### Source extract
At first, I didn’t do a good job giving or receiving gifts. I didn’t know what to bring. I know that you should bring a bottle of wine or a potted plant to an American social event. What do you bring to an Afghan meeting?
Eventually, I asked the various police check point commanders what they wanted. The first answer was ammunition. I couldn’t legally provide that. I did ask how the various policeman cleaned their weapons, though. They didn’t.
Now, the AK-47 is a durable weapon, but it works even better if it is clean. Fortunately, I could give the policemen cleaning fluid. I asked what else they needed. Well, the Afghan police had trouble staying awake all night. So did my men. We used energy drinks. After a few weeks, I started bringing energy drinks with me to meetings, same with extra energy bars I was getting from back home.
It turns out that Afghans (and Iraqis from what I understand) respond kindly to getting gifts. As far as I can tell, it seems like most cultures, if not everyone, around the world requires bringing or giving of gifts at social functions. Many holiday traditions around the world involve giving gifts to children (presumably because the kids like receiving gifts). Most wedding traditions involve giving the newlyweds gifts--again around the world.
In Afghanistan, my most trusted relationships involved an equal trade of gifts, beyond what our duty mandated. At our best, most reliable checkpoint in Serkani, I brought energy drinks and Hesco barriers. One check point had a mortar tube they would fire at random. By teaching them how to fire it, we also conveniently arranged so they wouldn’t fire it unless we gave them the okay. In exchange, they frequently gave me chai, oranges, and watermelon. These gifts weren’t needed in the course of our work, they just happened.
So here is a simple equation: People like gifts. Afghans are people. Ergo proctor hoc, Afghans like gifts.
As I said yesterday, Afghans hate being shot, seeing their family wrongly detained, and hate threats of violence by the Taliban. But those are different issues than the one I am talking about today. Same with an unequal giving of gifts, where one side showers the other with presents, like Bing West mentioned. But this doesn’t refute the idea that, as people, Afghans like gifts. Personal relationships in Afghanistan matter, including whether people like you. Bringing gifts won’t hurt in this regard.

### Direction a
Extract the text from the passage on gift giving in Afghanistan. Begin at the words "Eventually, I asked" and stop after "from back home.".

### Records provided
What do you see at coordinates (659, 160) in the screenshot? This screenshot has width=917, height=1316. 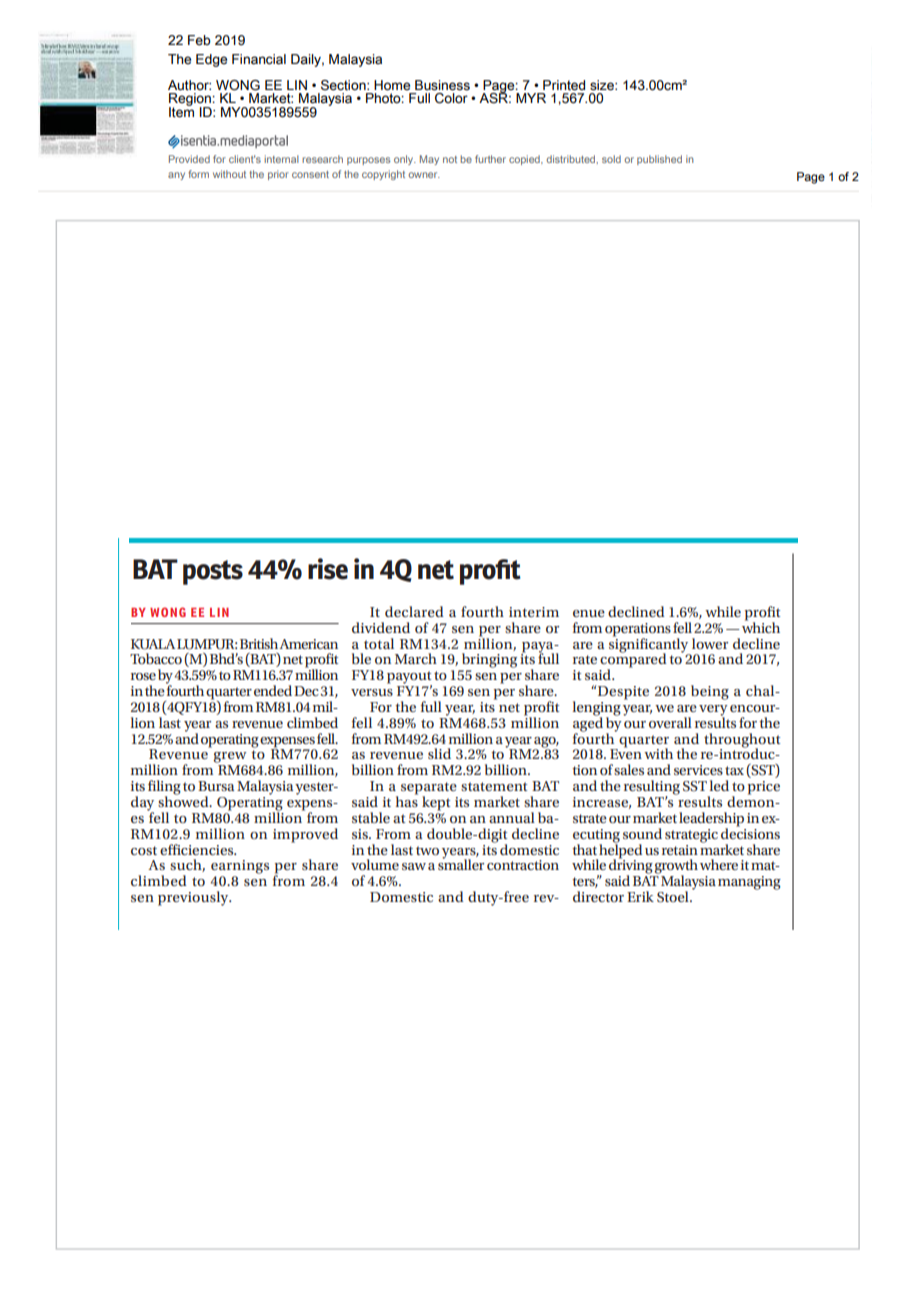 I see `published` at bounding box center [659, 160].
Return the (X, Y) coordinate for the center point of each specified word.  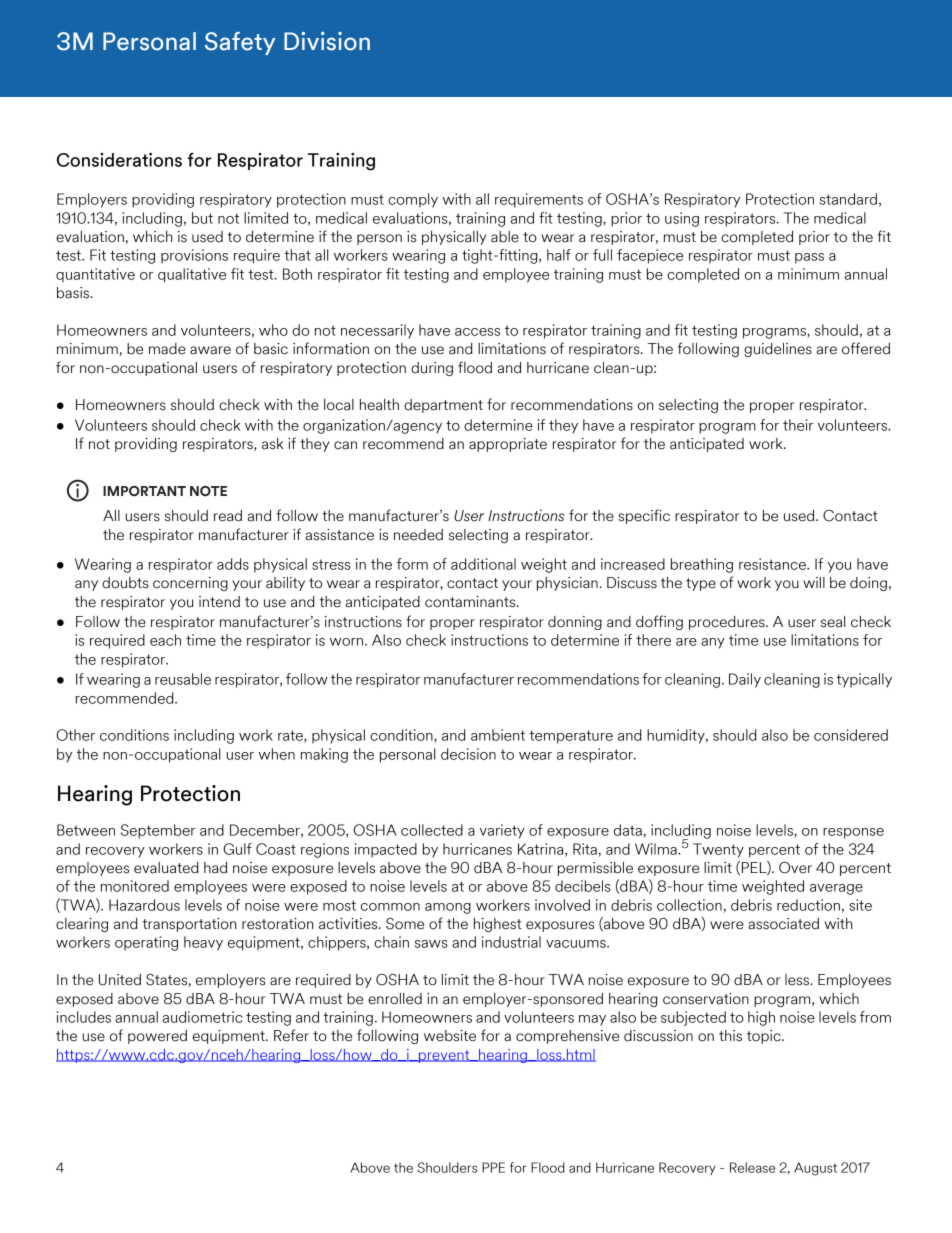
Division (327, 41)
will (814, 582)
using (682, 219)
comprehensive (567, 1037)
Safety (240, 43)
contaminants (471, 602)
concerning (190, 584)
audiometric (203, 1017)
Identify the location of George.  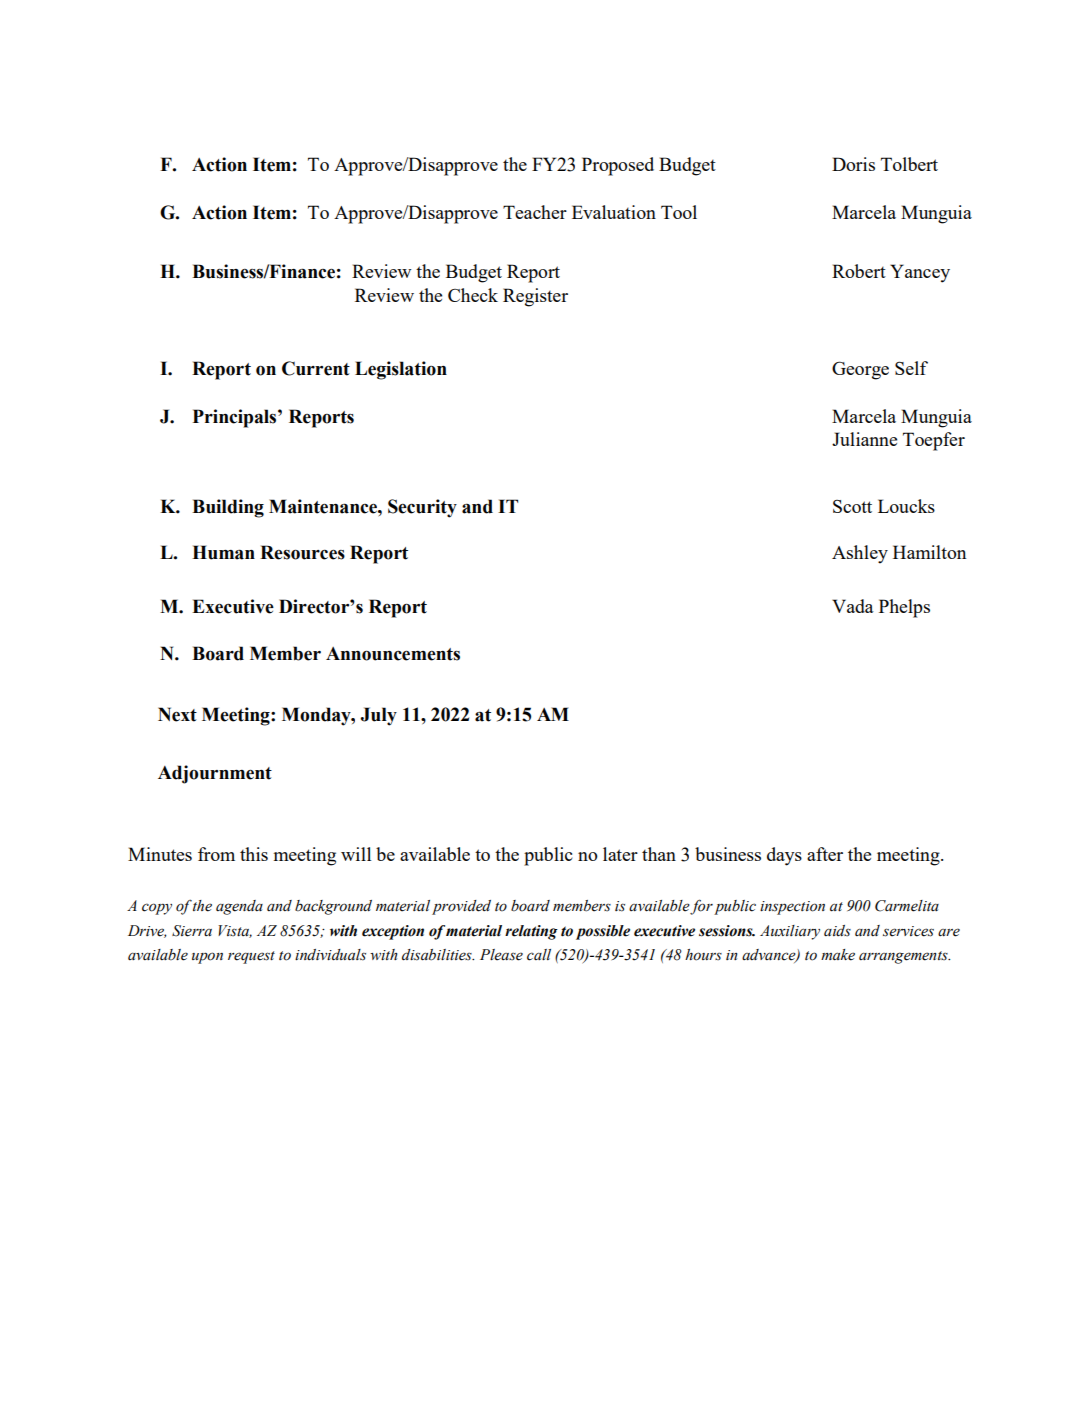
(860, 370).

### Direction b
Please put the lines of the records into a JSON list of strings, one string per line with blank lines left out. Begin at the line that has "contaminants (471, 602)", continue through the end of the records, and omit the pictures.

### Exercise output a
Eventually, I asked the various police check point commanders what they wanted. The first answer was ammunition. I couldn’t legally provide that. I did ask how the various policeman cleaned their weapons, though. They didn’t.
Now, the AK-47 is a durable weapon, but it works even better if it is clean. Fortunately, I could give the policemen cleaning fluid. I asked what else they needed. Well, the Afghan police had trouble staying awake all night. So did my men. We used energy drinks. After a few weeks, I started bringing energy drinks with me to meetings, same with extra energy bars I was getting from back home.

### Exercise output b
[
  "contaminants (471, 602)",
  "concerning (190, 584)",
  "audiometric (203, 1017)",
  "Identify the location of George.  ",
  "(860, 370)."
]